*Extracto de página:*
☆ ☆ ☆ ☆

DEBAJO DE LA GUINDA, ESTÁ EL PASTEL
Autora: Asun García Urbieta
Hay un par de conceptos que me gustaría matizar. De un tiempo a esta parte, para nuestra desgracia, no pasa un día sin oír hablar de la violencia de género y la violencia doméstica. Y, digo yo, violencia de género sería si entre los géneros la hubiera y al 50%. O sea que las mujeres también agredieran, violaran y asesinaran a los hombres y más o menos en la misma proporción. Pero resulta que NO. Que son, en su más que inmensa mayoría, los hombres los que agreden, violan y asesinan a las mujeres. Luego es violencia de los hombres contra las mujeres. Vamos pues a llamarle por su nombre. Violencia machista.
Con la violencia domestica me pasa lo mismo. “Un nuevo episodio de violencia doméstica...”. Se habrá muerto la mujer de un calambre que le ha dado el frigorífico, se partió la cara con el pómulo de la puerta, como aquélla.... Pues no. EL ha golpeado, o ha matado a LA MUJER. O sea violencia machista.
Entonces por qué no llamarla así. Dicen que lo que no se nombra no existe. Será por eso. No me negareis que llamarle “genero” ó “domestico”, maquilla un rato las causas de esa violencia.
No os pasa nunca??. Cuando veis por televisión un programa sobre mujeres golpeadas, no echáis en falta uno donde entrevisten a los agresores, violadores, asesinos. Y cuando hablan de la prostitución??. Por qué nunca aparecen los clientes.

☆ ☆ ☆ ☆

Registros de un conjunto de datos
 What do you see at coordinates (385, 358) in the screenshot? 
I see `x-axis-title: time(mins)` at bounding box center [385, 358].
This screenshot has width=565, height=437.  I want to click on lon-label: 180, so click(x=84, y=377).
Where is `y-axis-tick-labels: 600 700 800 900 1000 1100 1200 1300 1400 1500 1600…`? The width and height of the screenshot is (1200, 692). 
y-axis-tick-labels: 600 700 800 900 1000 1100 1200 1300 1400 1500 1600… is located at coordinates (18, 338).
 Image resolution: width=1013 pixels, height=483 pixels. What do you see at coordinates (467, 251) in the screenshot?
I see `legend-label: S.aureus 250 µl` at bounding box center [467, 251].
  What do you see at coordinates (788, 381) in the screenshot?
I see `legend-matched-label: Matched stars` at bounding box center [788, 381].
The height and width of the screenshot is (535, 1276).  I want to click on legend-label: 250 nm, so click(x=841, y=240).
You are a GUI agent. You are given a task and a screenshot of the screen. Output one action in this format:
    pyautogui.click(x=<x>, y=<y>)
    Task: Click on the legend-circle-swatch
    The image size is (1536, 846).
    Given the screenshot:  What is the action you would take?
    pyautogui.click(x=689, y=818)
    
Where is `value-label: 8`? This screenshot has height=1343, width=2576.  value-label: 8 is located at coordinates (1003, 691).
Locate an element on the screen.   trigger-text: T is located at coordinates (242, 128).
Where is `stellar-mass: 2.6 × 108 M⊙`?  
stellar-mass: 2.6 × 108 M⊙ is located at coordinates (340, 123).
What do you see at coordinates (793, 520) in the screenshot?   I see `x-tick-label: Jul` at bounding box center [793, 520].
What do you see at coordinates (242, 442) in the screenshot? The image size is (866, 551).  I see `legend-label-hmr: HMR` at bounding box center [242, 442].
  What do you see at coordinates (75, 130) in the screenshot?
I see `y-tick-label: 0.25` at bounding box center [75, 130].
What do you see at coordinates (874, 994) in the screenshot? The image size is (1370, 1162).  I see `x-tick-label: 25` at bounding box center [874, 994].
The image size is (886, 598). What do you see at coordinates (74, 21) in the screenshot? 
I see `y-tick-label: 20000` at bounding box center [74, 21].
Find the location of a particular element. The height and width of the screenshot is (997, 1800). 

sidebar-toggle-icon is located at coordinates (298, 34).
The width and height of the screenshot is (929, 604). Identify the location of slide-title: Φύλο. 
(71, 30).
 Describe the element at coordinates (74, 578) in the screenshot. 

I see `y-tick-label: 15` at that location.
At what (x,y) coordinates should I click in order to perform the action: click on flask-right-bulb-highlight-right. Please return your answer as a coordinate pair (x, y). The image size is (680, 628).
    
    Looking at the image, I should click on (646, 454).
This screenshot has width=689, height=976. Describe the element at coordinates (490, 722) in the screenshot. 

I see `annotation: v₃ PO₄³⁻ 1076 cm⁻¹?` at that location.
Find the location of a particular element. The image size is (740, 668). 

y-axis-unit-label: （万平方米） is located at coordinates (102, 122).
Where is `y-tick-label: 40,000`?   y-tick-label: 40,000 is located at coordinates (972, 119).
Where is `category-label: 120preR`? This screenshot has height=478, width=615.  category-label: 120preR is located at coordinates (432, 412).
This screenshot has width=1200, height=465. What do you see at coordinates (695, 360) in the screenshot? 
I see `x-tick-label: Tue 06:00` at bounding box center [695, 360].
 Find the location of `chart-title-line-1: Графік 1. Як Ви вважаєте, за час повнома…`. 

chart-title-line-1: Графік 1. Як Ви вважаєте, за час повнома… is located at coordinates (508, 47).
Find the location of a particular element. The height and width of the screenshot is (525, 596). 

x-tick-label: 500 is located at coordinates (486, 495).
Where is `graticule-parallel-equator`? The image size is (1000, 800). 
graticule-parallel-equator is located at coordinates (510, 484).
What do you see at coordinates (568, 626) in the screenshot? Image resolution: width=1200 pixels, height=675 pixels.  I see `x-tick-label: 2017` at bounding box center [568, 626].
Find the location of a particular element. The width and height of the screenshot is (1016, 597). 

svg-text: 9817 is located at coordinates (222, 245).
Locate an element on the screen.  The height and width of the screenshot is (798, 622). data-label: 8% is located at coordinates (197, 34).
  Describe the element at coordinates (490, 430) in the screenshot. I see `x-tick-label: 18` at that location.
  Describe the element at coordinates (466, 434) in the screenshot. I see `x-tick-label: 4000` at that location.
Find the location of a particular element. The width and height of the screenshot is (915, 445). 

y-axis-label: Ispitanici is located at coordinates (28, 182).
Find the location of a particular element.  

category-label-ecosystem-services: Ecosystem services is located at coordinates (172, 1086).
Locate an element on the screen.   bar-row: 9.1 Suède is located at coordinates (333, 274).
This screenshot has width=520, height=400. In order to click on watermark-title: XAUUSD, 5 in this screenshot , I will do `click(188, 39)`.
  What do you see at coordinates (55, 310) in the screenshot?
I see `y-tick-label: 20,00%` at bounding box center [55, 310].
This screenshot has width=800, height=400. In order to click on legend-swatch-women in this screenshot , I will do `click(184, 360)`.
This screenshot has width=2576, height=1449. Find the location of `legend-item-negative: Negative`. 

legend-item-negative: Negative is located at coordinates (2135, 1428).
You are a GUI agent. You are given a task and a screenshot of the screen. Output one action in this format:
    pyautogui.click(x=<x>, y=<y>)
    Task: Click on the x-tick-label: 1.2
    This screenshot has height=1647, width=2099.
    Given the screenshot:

☆ ☆ ☆ ☆

*Tu objetivo:* Retoma el artículo sobre la violencia machista y continúalo a partir de su última frase.

*Tu respuesta:*
En la sociedad machista solo existen las víctimas. Las víctimas somos siempre las mujeres pero culpables no hay. Es un culpable. UN HOMBRE, un loco un marginado. Luego son la sociedad, la cultura, las tradiciones. Es como el embarazo de la virgen María. El machismo, el sistema patriarcal es una especie de paloma que vino de no se sabe dónde....
Los hombres no sois capaces de reconocer vuestra parte de responsabilidad, ni renunciáis a los privilegios que esta sociedad (hombres y mujeres), os otorga por el hecho de serlo. Y vosotros tenéis privilegios, tenéis más derechos que nosotras. Tenéis vuestros derechos y los que a nosotras nos quitáis.
Vosotros por el hecho de ser hombres podéis ser rey, jefe de estado, ministro, presidente de partido, poderoso, rico empresario, obispo, papa, glorioso futbolista, torero valiente, entrenador del mejor equipo de balonmano femenino de esta ciudad, desfilar en los Alardes de Irún y Hondarribia “sin escolta”; héroe o villano. Vosotros sois el fuego que el humo delata. El iceberg jamás tendría punta sin una base tan sólida. Y vosotros sois esa base.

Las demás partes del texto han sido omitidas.